** Extracted information **
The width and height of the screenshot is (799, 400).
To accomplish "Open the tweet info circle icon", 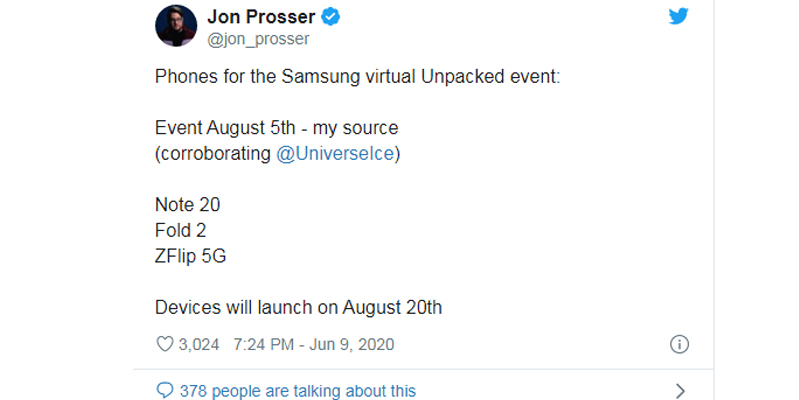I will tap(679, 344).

--

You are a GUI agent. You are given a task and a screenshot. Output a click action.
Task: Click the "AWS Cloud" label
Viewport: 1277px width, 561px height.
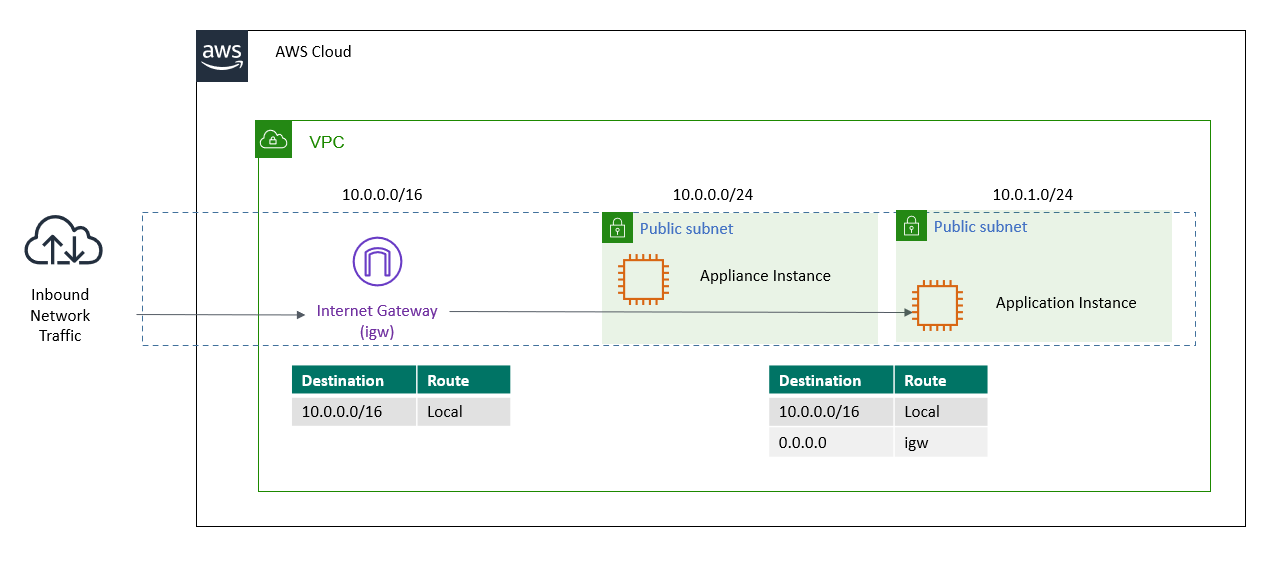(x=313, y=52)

** Exercise **
Among the records, find every line with the word "screenshot" and copy it.

** Response to this exercise **
The width and height of the screenshot is (799, 400).
You are a GUI agent. You are given a task and a screenshot. Output a click action.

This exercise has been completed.